Pour le professeur Jean-Claude Robert, le départ des principales facultés de l’Université de Montréal laissa toute la place aux communautés religieuses, présentes dans le quartier avant même que l’idée d’une université n’eût le temps de germer dans les esprits.
Jean-François Nadeau est du même avis : le Quartier latin est plus que la résidence des écoles qui sont passées par là. « Encore à ce jour, les édifices religieux sont les éléments centraux du patrimoine du quartier, soutient-il. Le clocher de l’église Saint-Jacques faisait rougir d’orgueil ses paroissiens, car il possédait la plus haute flèche au Québec! » De nos jours, l’église, toujours aussi grandiose, s’intègre aux édifices de l’UQAM.

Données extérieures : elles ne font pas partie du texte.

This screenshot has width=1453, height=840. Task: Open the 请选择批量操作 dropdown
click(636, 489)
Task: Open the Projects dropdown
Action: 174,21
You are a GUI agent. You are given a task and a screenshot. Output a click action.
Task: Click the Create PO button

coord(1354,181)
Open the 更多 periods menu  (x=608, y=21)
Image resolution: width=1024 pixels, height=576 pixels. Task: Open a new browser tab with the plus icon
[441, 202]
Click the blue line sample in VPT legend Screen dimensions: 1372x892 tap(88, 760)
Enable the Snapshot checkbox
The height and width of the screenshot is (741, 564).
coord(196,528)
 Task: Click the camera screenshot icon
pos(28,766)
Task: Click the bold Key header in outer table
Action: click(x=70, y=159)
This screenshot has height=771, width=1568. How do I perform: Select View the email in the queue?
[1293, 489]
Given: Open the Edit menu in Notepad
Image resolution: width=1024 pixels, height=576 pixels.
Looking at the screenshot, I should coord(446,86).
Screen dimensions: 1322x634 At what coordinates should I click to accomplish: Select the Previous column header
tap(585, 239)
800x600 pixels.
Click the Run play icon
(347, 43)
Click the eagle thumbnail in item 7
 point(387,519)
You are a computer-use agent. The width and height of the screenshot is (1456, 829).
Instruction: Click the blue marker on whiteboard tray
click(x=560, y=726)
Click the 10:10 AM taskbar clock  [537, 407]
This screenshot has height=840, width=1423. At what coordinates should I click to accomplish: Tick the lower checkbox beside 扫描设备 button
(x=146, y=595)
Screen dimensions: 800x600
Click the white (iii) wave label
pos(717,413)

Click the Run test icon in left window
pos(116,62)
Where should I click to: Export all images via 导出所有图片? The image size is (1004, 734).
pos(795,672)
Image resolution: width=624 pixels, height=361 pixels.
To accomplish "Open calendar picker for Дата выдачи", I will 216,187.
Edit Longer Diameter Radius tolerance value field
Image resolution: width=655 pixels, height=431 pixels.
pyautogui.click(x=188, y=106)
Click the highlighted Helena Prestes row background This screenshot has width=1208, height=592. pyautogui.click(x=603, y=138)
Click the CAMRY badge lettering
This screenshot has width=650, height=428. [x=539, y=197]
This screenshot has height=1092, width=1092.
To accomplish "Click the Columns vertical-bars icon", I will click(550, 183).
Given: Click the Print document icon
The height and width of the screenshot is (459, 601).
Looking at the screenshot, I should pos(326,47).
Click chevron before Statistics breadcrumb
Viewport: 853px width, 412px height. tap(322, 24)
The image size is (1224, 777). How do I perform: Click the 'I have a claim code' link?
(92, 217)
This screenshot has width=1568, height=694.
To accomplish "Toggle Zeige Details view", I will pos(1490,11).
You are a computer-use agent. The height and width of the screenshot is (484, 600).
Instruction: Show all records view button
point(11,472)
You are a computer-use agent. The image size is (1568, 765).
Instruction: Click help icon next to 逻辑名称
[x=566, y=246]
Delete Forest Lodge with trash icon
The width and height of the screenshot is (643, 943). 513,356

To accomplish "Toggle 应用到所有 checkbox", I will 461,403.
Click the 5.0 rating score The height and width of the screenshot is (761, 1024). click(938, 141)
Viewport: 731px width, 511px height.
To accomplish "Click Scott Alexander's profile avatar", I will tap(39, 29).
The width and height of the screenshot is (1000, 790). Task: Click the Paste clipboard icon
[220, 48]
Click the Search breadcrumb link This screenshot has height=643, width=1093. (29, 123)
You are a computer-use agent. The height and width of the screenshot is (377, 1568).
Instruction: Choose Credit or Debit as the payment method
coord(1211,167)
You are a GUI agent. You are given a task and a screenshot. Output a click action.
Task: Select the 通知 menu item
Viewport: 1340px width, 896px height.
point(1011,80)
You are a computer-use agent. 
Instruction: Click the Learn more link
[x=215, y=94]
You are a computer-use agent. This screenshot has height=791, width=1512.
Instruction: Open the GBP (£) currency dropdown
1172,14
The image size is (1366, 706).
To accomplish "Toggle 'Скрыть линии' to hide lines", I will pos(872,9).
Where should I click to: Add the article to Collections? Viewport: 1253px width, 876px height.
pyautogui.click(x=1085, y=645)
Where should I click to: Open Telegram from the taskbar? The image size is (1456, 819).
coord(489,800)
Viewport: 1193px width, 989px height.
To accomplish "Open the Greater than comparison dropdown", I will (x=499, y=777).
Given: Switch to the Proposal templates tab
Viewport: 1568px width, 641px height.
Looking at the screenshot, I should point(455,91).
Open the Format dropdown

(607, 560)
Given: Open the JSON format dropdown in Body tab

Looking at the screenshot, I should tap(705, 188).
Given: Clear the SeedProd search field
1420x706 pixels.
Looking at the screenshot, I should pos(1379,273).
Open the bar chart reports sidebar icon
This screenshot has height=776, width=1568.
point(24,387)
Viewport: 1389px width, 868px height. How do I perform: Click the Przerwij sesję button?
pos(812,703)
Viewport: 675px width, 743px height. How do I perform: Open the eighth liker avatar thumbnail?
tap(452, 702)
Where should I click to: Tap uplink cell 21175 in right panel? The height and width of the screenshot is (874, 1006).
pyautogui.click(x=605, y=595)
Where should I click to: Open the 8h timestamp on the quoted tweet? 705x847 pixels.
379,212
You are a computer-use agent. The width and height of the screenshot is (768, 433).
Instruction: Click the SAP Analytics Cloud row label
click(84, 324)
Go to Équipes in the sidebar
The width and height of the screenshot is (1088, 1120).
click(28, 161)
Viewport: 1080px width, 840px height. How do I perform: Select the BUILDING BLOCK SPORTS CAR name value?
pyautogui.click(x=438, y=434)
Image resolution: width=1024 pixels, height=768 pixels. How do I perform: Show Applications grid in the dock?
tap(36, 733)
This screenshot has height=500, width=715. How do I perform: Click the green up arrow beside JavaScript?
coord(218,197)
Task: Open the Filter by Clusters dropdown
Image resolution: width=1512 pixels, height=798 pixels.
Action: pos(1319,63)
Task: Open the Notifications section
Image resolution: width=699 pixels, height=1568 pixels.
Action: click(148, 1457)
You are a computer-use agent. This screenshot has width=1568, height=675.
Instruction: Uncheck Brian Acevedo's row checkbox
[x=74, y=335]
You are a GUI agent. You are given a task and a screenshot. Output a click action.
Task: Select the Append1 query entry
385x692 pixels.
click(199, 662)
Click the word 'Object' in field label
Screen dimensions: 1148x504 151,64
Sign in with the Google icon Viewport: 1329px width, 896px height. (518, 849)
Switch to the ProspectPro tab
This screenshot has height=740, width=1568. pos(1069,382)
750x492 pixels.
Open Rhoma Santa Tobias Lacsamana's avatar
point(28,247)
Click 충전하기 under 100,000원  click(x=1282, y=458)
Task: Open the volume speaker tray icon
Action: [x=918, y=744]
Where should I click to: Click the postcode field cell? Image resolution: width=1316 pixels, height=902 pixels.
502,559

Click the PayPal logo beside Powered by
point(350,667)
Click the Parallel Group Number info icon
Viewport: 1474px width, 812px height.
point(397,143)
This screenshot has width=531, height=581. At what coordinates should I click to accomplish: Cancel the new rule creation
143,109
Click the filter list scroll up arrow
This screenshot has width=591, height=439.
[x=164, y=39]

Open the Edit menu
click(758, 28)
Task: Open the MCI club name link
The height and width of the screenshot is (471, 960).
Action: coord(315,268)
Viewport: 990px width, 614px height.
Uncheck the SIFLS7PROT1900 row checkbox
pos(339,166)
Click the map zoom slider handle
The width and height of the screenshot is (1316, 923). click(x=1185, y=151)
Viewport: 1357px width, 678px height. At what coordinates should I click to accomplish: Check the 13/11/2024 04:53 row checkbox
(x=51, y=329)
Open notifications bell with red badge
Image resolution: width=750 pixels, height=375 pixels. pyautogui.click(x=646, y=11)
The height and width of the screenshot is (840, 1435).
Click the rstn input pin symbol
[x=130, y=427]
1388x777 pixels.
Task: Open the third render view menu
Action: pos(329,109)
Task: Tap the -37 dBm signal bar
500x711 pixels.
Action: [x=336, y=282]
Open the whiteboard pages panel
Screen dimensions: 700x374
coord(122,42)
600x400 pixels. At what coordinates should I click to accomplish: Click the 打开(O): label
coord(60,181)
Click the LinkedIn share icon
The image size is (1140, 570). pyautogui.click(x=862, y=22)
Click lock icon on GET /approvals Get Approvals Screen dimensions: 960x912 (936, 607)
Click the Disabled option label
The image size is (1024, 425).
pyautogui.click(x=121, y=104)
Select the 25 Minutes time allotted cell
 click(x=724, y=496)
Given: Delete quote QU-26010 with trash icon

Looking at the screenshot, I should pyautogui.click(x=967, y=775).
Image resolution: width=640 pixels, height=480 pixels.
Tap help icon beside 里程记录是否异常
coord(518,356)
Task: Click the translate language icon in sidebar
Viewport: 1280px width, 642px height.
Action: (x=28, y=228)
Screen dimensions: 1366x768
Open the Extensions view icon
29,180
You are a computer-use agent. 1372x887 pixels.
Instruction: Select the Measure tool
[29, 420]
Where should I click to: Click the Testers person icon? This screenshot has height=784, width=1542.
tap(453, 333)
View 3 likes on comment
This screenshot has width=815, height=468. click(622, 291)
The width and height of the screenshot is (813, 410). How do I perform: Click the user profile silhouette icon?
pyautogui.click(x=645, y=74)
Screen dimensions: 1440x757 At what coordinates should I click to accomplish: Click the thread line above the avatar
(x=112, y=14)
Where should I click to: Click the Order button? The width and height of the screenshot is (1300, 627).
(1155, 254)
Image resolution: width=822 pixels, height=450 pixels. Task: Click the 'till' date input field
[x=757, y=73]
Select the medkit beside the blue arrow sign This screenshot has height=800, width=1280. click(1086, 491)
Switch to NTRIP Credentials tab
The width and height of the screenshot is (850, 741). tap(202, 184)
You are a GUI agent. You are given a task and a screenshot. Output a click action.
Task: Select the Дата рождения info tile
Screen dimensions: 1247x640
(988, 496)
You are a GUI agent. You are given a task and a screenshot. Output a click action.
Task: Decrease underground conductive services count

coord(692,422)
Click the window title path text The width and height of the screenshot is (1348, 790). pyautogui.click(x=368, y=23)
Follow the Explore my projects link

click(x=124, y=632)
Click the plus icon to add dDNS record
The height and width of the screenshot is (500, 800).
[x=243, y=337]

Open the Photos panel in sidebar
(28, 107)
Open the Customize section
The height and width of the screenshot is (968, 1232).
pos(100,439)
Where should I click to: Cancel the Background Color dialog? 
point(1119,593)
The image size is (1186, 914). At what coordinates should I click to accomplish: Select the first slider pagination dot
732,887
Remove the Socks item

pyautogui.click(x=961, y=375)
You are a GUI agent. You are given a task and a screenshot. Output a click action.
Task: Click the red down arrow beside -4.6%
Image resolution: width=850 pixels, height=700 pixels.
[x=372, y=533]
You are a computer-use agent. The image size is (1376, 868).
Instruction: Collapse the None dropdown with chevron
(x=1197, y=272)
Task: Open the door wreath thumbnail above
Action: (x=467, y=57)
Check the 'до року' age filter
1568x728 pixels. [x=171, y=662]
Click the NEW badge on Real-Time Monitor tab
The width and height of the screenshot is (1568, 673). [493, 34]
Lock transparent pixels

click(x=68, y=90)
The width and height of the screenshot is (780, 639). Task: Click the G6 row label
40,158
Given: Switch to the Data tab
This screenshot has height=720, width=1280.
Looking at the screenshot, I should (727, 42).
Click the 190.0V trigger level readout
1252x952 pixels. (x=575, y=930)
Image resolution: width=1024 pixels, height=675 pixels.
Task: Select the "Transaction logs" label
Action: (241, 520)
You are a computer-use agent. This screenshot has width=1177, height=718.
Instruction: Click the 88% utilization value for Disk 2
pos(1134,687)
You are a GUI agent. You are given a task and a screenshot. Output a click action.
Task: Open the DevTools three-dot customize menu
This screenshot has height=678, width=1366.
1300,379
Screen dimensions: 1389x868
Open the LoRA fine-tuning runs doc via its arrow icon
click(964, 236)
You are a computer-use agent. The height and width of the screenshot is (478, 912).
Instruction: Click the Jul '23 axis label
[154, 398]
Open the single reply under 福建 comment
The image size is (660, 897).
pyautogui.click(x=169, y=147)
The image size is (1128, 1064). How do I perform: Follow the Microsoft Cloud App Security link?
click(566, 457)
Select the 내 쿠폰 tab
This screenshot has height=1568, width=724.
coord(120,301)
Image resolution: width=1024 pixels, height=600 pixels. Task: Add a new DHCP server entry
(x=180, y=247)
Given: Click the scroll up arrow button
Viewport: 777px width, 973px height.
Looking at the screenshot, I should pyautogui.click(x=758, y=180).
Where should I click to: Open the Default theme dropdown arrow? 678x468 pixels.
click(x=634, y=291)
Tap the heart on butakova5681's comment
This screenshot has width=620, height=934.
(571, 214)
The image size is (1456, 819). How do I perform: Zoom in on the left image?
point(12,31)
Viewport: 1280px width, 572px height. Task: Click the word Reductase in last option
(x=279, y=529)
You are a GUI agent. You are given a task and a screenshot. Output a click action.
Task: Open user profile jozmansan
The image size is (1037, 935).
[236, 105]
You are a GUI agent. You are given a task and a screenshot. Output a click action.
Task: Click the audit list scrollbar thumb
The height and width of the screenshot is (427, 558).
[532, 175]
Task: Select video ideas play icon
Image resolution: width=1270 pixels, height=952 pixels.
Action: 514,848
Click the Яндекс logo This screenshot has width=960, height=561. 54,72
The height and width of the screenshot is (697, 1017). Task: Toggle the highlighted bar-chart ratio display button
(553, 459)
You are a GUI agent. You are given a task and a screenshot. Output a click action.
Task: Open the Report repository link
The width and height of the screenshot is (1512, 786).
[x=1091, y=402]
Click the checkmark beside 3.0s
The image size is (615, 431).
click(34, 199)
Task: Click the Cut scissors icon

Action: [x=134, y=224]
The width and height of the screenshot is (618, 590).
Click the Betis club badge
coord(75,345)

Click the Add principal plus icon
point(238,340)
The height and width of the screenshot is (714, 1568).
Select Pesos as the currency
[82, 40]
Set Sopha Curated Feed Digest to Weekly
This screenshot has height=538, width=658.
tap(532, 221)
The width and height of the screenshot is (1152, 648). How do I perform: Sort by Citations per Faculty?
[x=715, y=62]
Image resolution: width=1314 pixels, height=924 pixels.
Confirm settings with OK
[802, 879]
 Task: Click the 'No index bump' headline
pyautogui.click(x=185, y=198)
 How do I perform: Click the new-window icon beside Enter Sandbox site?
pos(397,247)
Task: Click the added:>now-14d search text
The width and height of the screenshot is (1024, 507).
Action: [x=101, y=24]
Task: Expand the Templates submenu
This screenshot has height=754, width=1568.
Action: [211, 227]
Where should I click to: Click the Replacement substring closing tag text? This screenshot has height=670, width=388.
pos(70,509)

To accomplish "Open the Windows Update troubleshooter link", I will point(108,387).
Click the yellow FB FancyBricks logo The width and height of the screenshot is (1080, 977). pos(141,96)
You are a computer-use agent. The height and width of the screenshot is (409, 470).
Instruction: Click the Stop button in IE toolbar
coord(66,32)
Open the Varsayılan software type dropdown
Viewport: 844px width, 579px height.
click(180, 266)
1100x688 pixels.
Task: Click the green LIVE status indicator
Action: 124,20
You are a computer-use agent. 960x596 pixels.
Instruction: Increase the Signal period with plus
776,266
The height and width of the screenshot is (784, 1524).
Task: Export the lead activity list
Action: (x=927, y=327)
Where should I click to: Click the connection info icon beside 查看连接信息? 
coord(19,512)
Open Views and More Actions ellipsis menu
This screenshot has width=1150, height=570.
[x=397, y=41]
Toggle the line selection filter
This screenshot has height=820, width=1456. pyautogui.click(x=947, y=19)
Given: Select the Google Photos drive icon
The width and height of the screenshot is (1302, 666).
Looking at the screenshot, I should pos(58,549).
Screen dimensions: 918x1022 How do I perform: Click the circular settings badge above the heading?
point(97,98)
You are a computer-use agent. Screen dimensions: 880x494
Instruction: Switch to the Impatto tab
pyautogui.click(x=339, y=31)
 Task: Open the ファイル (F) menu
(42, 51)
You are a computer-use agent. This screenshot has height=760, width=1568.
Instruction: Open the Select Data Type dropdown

En dépit du déménagement des principales facultés de l’autre côté de la montagne, « il subsiste tout de même des composantes de l’Université de Montréal dans le Quartier latin jusqu’au début des années 60 », ajoute Jean-Claude Robert. Le Quartier latin reste donc, entre autres, fréquenté par les étudiants en génie et en commerce pendant plusieurs années, mais il est surtout teinté par la charité religieuse locale, près de la place Émilie-Gamelin. La présence caritative importante dans le quartier pourrait expliquer pourquoi il rassemble encore aujourd’hui les plus démunis.